* _Exercise_
Look through the records that follow. Copy every line containing the word "computer".

* _Excerpted records_

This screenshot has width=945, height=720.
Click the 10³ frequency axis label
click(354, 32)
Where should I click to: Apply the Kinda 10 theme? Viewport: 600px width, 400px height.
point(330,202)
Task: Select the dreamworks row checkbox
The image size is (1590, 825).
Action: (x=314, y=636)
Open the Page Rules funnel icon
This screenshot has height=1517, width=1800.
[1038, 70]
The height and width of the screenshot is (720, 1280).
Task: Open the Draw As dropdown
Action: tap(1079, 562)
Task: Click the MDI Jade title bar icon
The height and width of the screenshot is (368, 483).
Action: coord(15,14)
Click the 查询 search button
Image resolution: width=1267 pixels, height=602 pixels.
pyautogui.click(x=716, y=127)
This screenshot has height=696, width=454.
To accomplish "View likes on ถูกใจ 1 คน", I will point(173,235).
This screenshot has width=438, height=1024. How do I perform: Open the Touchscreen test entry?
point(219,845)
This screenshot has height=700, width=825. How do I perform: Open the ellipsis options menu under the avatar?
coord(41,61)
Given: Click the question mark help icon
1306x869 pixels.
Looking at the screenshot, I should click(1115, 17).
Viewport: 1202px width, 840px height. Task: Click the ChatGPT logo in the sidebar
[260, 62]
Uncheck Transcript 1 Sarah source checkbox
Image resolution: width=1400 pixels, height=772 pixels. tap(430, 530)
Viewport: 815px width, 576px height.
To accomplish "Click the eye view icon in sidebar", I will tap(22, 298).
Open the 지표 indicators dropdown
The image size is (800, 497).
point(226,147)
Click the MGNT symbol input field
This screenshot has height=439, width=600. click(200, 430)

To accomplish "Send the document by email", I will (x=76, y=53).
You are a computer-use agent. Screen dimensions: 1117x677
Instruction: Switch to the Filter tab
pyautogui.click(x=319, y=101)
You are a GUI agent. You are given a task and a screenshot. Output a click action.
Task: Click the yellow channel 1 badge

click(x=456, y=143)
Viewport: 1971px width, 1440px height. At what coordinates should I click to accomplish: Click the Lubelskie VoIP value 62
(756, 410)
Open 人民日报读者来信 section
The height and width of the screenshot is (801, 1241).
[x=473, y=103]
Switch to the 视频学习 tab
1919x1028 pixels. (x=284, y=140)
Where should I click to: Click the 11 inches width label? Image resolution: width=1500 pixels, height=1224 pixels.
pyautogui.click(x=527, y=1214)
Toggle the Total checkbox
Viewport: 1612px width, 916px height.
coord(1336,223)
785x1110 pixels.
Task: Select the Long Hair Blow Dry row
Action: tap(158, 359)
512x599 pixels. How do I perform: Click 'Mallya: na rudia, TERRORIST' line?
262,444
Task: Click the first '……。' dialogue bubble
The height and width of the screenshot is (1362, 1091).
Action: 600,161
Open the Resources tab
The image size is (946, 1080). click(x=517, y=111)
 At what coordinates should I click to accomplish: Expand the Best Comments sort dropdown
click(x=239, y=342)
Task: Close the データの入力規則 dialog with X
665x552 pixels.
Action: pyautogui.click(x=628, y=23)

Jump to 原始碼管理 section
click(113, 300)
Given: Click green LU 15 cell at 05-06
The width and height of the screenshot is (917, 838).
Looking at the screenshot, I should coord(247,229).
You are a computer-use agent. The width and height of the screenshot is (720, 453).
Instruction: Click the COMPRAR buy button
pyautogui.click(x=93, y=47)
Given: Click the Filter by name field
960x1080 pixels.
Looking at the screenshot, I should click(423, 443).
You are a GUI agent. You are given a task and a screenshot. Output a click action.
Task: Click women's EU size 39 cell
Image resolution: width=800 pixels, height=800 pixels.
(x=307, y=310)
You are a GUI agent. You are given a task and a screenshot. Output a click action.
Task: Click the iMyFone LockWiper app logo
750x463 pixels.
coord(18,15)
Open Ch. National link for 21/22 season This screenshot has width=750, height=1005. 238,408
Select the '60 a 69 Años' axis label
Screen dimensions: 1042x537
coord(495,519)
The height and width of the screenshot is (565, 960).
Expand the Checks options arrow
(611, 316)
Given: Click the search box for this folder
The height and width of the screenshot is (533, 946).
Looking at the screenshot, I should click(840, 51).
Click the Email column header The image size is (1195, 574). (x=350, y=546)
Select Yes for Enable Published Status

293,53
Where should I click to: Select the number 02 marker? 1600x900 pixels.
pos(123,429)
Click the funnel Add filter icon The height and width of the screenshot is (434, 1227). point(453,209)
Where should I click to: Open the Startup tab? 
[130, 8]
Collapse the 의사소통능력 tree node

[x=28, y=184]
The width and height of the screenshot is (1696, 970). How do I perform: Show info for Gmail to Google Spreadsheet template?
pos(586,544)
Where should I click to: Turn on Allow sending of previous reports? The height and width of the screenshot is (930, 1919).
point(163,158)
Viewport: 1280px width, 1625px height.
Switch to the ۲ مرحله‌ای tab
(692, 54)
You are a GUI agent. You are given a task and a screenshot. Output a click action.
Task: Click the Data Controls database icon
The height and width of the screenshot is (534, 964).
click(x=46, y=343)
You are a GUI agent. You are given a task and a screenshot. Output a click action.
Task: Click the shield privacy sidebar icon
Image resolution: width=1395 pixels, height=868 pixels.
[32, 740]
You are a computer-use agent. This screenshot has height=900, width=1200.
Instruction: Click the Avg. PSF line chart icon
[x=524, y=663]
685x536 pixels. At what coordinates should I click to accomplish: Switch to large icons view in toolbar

* _Your solution_
You are a computer-use agent. Screen dimensions: 1117x677
You are a computer-use agent. The width and height of the screenshot is (720, 453).
You are a computer-use agent. This screenshot has height=900, width=1200.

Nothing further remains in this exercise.